In 1910, educator Abraham Flexner published a report that shaped the structure of medical education over the past century. Patient care has changed significantly, but clinical training overall has remained the same, even though most patient care has moved from the inpatient to the outpatient setting, said Dr. Hirsh, assistant professor at Harvard Medical School.

"With the health care system structured the way it is today, people's hospital stays are very short," Dr. Aschenbrener said. "It is more difficult for medical students to see the evolution of an illness. They tend to see a snapshot."

With longitudinal clerkships, students "get to see the natural history of an illness or condition and its impact not only on the patient, but on their family," she said.

The University of California San Francisco School of Medicine started its Parnassus Integrated Student Clinical Experiences, or PISCES, program in 2007, said Ann Poncelet, MD, program co-director and professor of clinical neurology.

In addition to following patients, the program allows students to work with the same peers and faculty members throughout the year. Students are assigned an instructor in each of the seven core disciplines: internal medicine, family and community medicine, neurology, psychiatry, obstetrics-gynecology, pediatrics and general surgery.

"When you have a faculty member from each discipline for a year who is working with you consistently over that time, they really get to know you and get to know what your strengths and weaknesses are," Dr. Poncelet said.

UCSF was the first to adopt the model in the University of California system. A second program at the Fresno campus is in its second year, and a program in Oakland started in April.

Helping patients navigate care

Perhaps the oldest longitudinal integrated clerkship is the Rural Physician Associate Program at the University of Minnesota Medical School. The program started in 1971 to train physicians to work in medically underserved parts of the state by giving students the chance to train nine months in a rural health care setting, said Kathleen Brooks, MD, RPAP director and assistant professor at the school. More than 1,300 physicians have graduated from RPAP.

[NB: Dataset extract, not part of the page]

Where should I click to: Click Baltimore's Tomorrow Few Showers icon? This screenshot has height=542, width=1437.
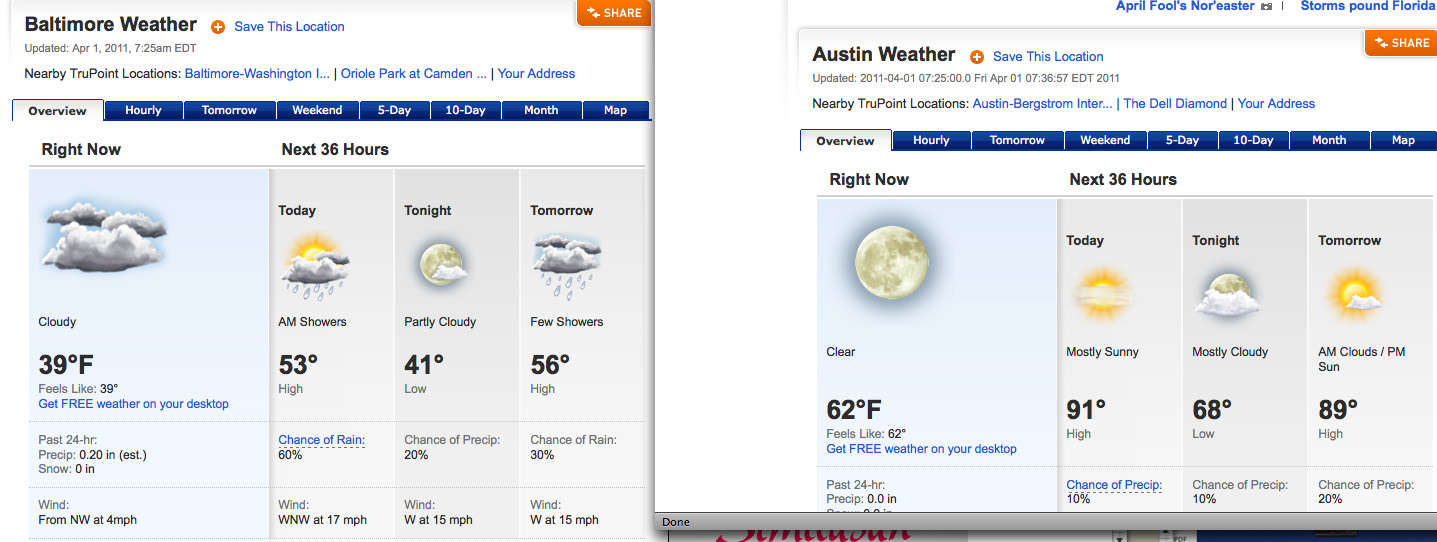tap(567, 266)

Several osteopathic medical colleges offer longitudinal training, said Tyler Cymet, DO, associate vice president for medical education with the American Assn. of Colleges of Osteopathic Medicine. For example, students may work in a rural clinic several hours a week throughout the year.

"The goal is to break down the silos," Dr. Cymet said. "You see several specialties at one time, so you're not learning medicine one organ system at a time."

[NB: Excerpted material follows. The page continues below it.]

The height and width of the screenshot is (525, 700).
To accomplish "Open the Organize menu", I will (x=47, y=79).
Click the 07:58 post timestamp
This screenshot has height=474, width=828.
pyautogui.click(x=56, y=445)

Columbia University College of Physicians and Surgeons in New York and Bassett Healthcare Network are partnering in a new longitudinal clinical clerkship in Cooperstown, N.Y. Bassett piloted the program for three years with students from Albany Medical College. The first Columbia students will enter the program in 2012.

More than 950 students applied for the program's 10 slots the first year, said Henry Weil, MD, assistant dean for medical education at Bassett for Columbia University College of Physicians and Surgeons.

"It really gives students the opportunity to explore their interests," Dr. Weil said. "They're getting a very broad spectrum of exposure."

Students also experience the fragmentation of health care, said Dr. Pugno, of AAFP. "They really help the patient navigate the system as they learn about it themselves," he said.

Altaf Saadi, a third-year student in the Harvard-Cambridge program, said she has followed one elderly breast cancer patient since she was diagnosed. "For her to just have someone to go through the process with her meant so much. She was so scared through the whole thing. I will never forget that," Saadi said.

The clerkship model poses some challenges, said Dr. Aschenbrener of AAMC. Scheduling is complicated, and it can be difficult to find a site that can accommodate students for a prolonged period. Learning to maintain professional boundaries while working closely with patients is another challenge, Saadi said. Participating in the Harvard-Cambridge program has helped shape the kind of physician she wants to be, she said.

"A lot of times people can go through the [third] year and become disillusioned or frustrated," she said. "It's good to be part of a program that helps remind me why I entered medicine to begin with."